*Exercise material:*
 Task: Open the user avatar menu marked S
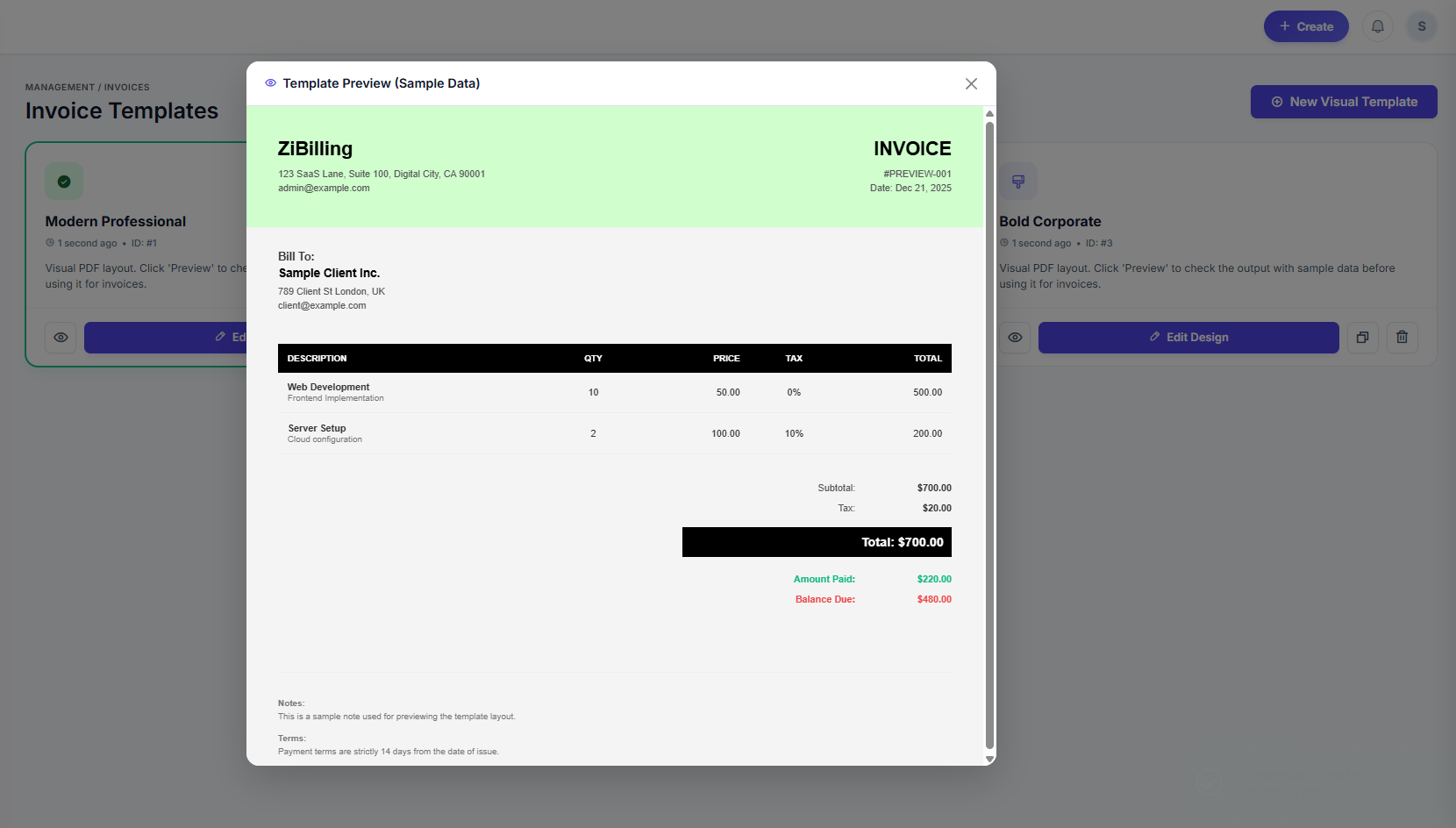(1421, 26)
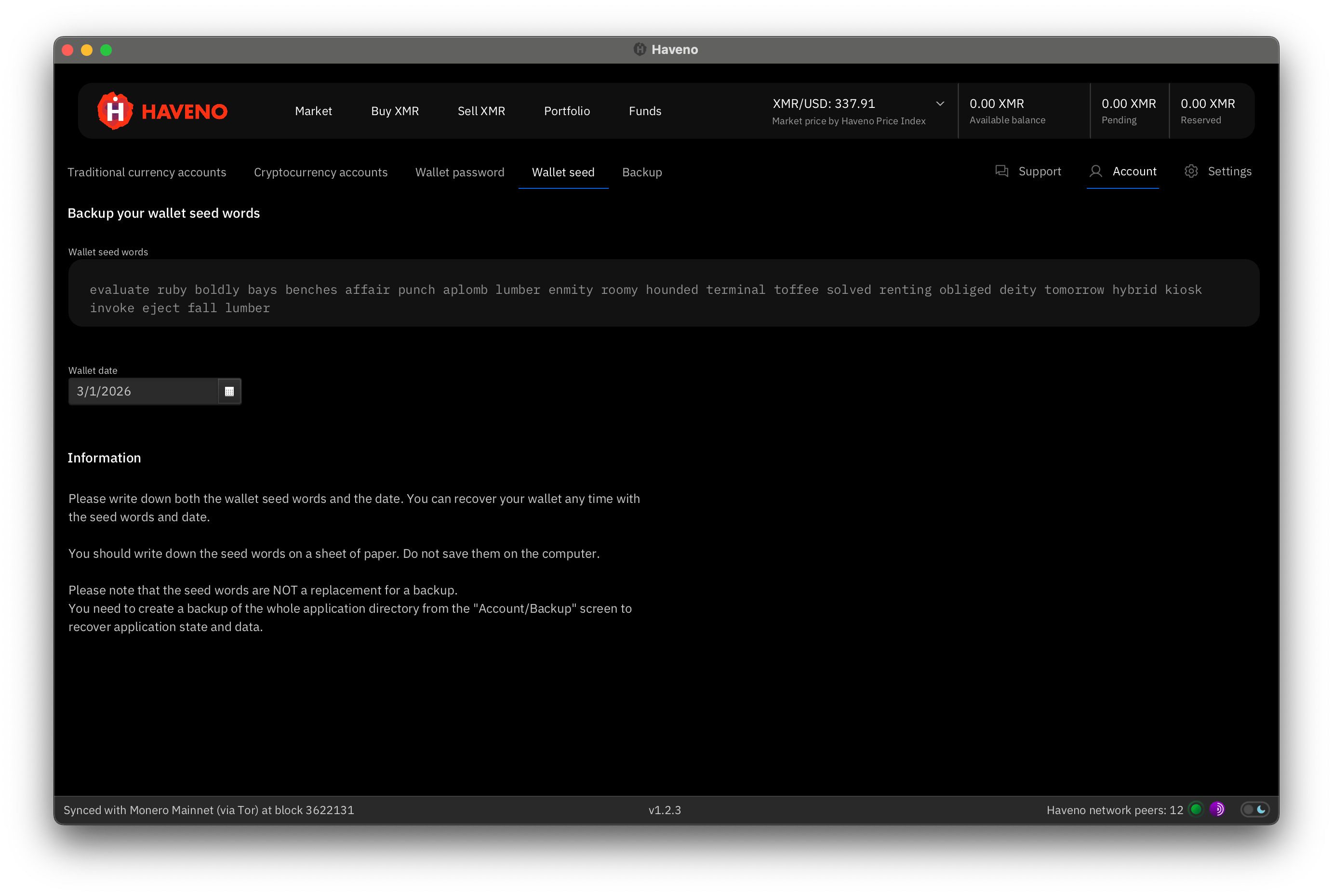1333x896 pixels.
Task: Go to Buy XMR
Action: (x=395, y=111)
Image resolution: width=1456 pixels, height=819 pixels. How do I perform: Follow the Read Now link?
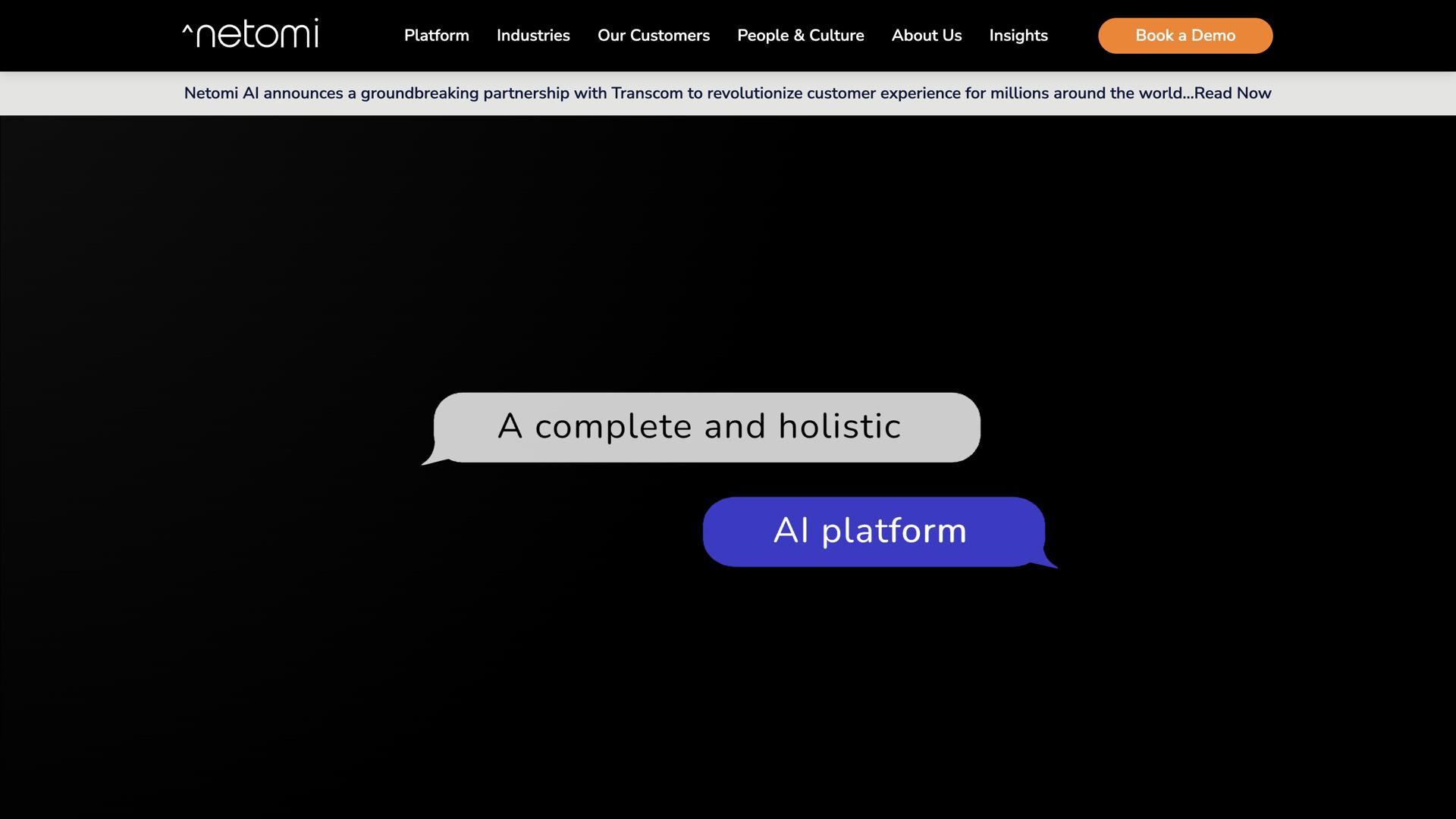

*About this task:* No picture belongs in the copy; return the rest of the listing exactly.

*Task result:*
 Task: Open the user avatar menu marked S
(1421, 26)
1333x896 pixels.
Task: Go to Buy XMR
Action: (x=395, y=111)
Image resolution: width=1456 pixels, height=819 pixels. How do I perform: Follow the Read Now link?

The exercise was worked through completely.